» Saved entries
###
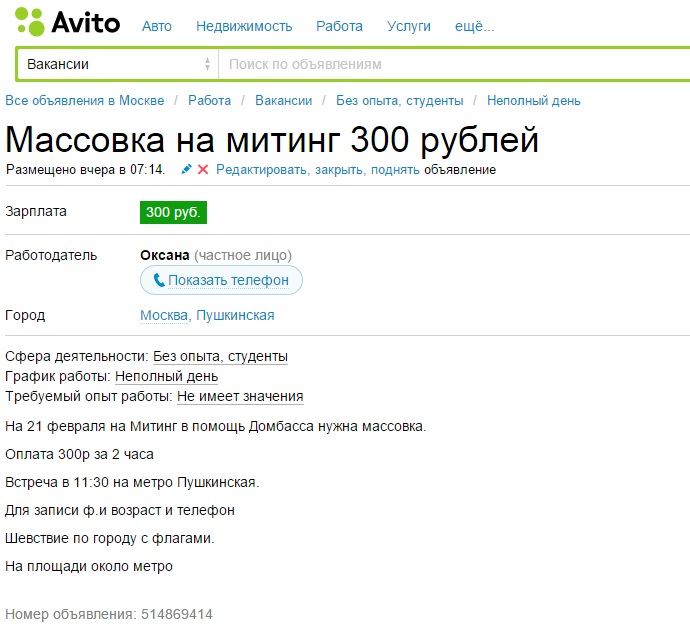Open the Авто section
This screenshot has width=690, height=635.
point(157,26)
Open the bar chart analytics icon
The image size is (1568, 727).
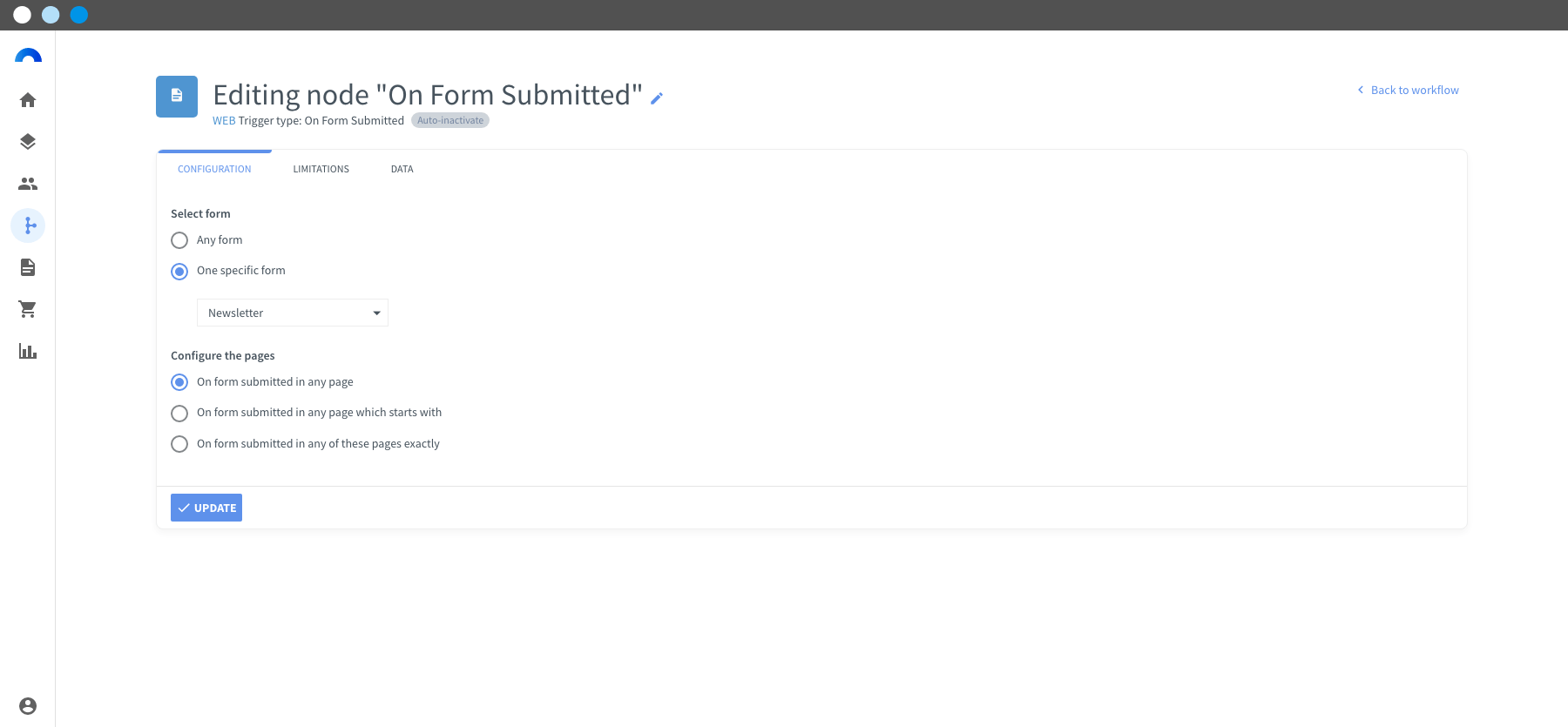(x=28, y=351)
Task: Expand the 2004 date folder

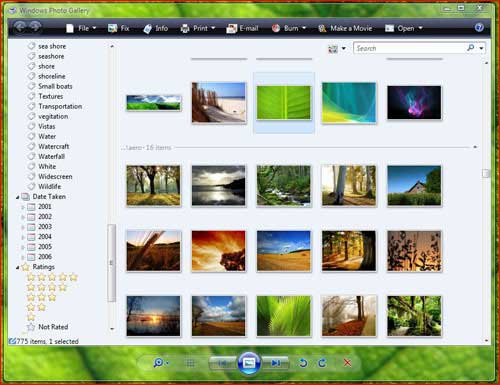Action: [23, 237]
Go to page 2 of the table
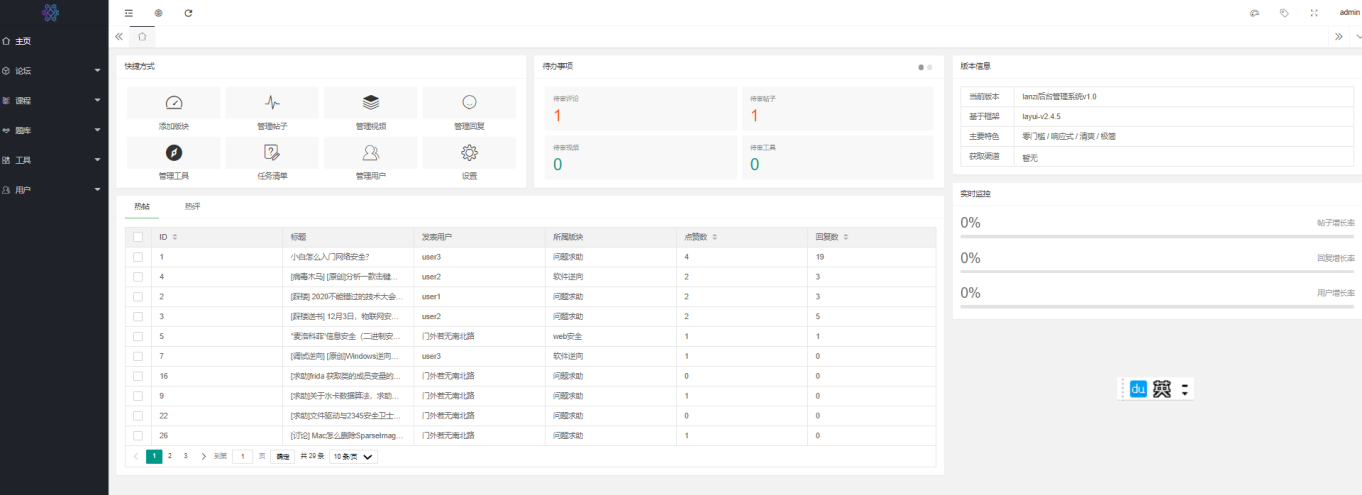The height and width of the screenshot is (495, 1362). 170,456
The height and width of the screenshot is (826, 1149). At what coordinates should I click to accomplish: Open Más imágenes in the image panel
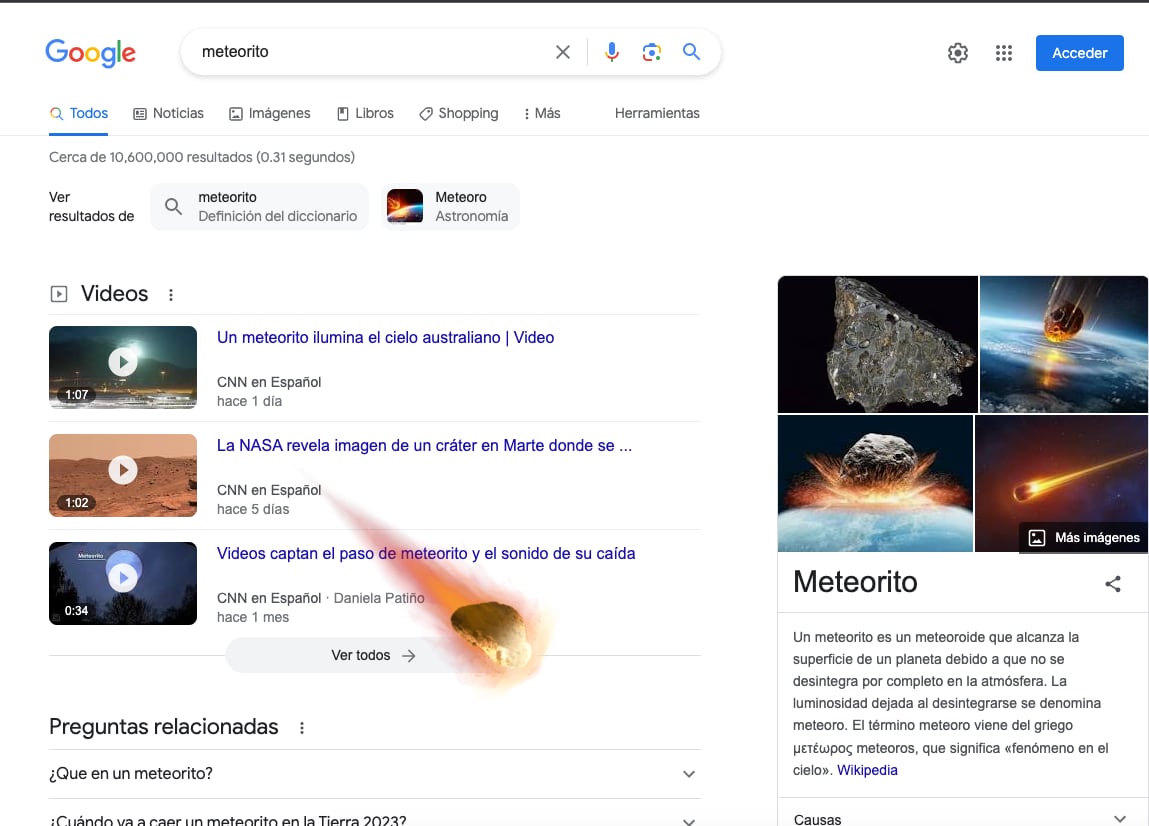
###
» Work order
Your answer should be the lines above from the one that contains "Open the bar chart analytics icon" through the last, set down exactly, with the pictures removed.

» Response
Open the bar chart analytics icon
The image size is (1568, 727).
(x=28, y=351)
Task: Expand the 2004 date folder

Action: [23, 237]
Go to page 2 of the table
The height and width of the screenshot is (495, 1362). 170,456
The height and width of the screenshot is (826, 1149). At what coordinates should I click to accomplish: Open Más imágenes in the image panel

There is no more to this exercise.